Bu sene planların içerisinde, portakal ağacı görmek ve çiçeklerini koklamak maddesinden sonra, maça gitmek maddesini de eklemelisin. Stadda maç izlemek gibisi yoktur.

depresan dedi ki...

Sevgili Arzu, teşekkürler. Garip bir koşusturmaca içindeyim, hayır bir atraksiyon olsa, yok ama :) dünya işleri..
Geçen yıl maça gitmeyi plana dahil etmiştik kardeşle. kendisi fanatik Galatasaraylı. O pek kaçırmaz maçları ama -şimdilik- bana kısmet olmadı.

Önümüzdeki maçlara bakacagız artık:)

A Vitamini dedi ki...

Hakikaten ya, habire hareket oluyor ama ortada birşey olmuyor. Fizikçiler boşuna demiyor, her hareket iş değildir diye. Zamanımızı böyle böyle tüketiyoruz sanırım.

Stadda ilk maç zor olur, pozisyon tekrarı olmayınca :) Ama zevklidir, insanları izlerim çoğu zaman. Bazen küfürlere playback yaptığım da olmuştur. Bu mübarek gecede itiraf edip af diliyorum :)

Adsız dedi ki...

Efenim öncelikle blog ve haliyle bu konu ne kadar da güzel böyle :) Hani yabancı ellerde hemşerinizi görürsünüz de bi' sevindirik olursunuz ya bordo ile maviyi blog icinde bir konuya iliştirilmiş şekilde görünce öyle sevindim :)

Ayrıca sizin gibi tribün tozu yutmuş bayanlar da git gide azalmakta. Lütfen siz yine de bırakmayın metrekareye 5 tane teknik direktörün düştüğü coğrafyanın takımının peşini :)

Saygılarla.

A Vitamini dedi ki...

Hoşgeldiniz İzlandik, takımın peşini asla bırakmam, kanımıza işlemiş bir kere :) Yazmayı unutmuşum ama buraya yazayım; ortaokula giderken, kendi ellerimle bordo-mavi 8 numara forma örmüşlüğüm bile vardır :) O zamanlar öyle forma filan satılmazdı, ahhh imkansızlıklar :))

Adsız dedi ki...

Hoşbuldum :)

Forma değil de süveterlerini bilirim elle örülenlerin. 2 yaşında giymiş olduğum bile hala durur.
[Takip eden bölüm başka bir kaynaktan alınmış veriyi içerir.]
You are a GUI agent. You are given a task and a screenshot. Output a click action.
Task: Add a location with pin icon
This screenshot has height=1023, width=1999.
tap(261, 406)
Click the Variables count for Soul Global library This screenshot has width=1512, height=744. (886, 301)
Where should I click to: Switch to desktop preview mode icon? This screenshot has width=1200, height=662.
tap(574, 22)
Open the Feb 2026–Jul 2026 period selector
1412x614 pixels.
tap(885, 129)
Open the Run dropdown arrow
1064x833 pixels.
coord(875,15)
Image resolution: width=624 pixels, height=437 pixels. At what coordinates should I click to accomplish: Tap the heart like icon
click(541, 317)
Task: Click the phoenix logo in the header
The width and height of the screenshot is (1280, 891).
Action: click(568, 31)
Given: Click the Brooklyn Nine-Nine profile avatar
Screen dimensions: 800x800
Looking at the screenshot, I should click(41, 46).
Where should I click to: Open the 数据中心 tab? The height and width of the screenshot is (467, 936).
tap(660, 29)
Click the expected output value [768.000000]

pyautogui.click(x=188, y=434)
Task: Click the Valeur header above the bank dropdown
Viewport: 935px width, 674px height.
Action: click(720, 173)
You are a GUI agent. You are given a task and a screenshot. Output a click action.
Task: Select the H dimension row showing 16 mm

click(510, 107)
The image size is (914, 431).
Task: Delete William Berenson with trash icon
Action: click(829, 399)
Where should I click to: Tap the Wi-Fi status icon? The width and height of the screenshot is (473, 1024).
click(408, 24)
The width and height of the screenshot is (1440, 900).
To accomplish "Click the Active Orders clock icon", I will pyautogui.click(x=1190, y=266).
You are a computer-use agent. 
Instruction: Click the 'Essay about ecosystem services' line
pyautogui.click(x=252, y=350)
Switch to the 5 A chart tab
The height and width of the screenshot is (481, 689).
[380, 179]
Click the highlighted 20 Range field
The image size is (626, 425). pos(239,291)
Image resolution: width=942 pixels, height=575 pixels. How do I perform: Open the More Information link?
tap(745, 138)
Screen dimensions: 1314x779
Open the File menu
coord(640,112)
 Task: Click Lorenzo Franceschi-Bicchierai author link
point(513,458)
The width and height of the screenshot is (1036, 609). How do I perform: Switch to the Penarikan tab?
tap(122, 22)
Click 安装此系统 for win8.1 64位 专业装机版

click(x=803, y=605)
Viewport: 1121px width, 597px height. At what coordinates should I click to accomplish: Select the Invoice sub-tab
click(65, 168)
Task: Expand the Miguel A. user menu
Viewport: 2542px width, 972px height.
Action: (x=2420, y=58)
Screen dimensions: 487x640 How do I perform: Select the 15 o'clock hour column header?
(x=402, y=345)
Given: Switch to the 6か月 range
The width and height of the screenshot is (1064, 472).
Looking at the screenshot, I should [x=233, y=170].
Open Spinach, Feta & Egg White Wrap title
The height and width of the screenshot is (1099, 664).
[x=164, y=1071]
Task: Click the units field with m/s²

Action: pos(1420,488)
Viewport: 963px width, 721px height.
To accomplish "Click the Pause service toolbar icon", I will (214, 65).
Çok güzell çok :)

sevda dedi ki...

Ahh ahh ne çok isterdim Hami'li dönemlerde bir kez olsun tribünden onu setretmeyi. Ama hiç kısmet olmadı. Yanarımda ona yanarım :( Bi dolma kalemim vardı benim için çok değerli, hiç yanımdan ayırmazdım olurda bi gün Hami'yle karşılaşırsam biyerlerde, O'ndan imza istemek için :))
Ne güzel bi çocukmuşum ben yaaa :) İmzayı alamadım ama kalemi hala saklarım, sanki bana Hami'den hatıra kalmış gibi...

A Vitamini dedi ki...

Çok aşık bir çocukmuşsun Sevdakuşu :))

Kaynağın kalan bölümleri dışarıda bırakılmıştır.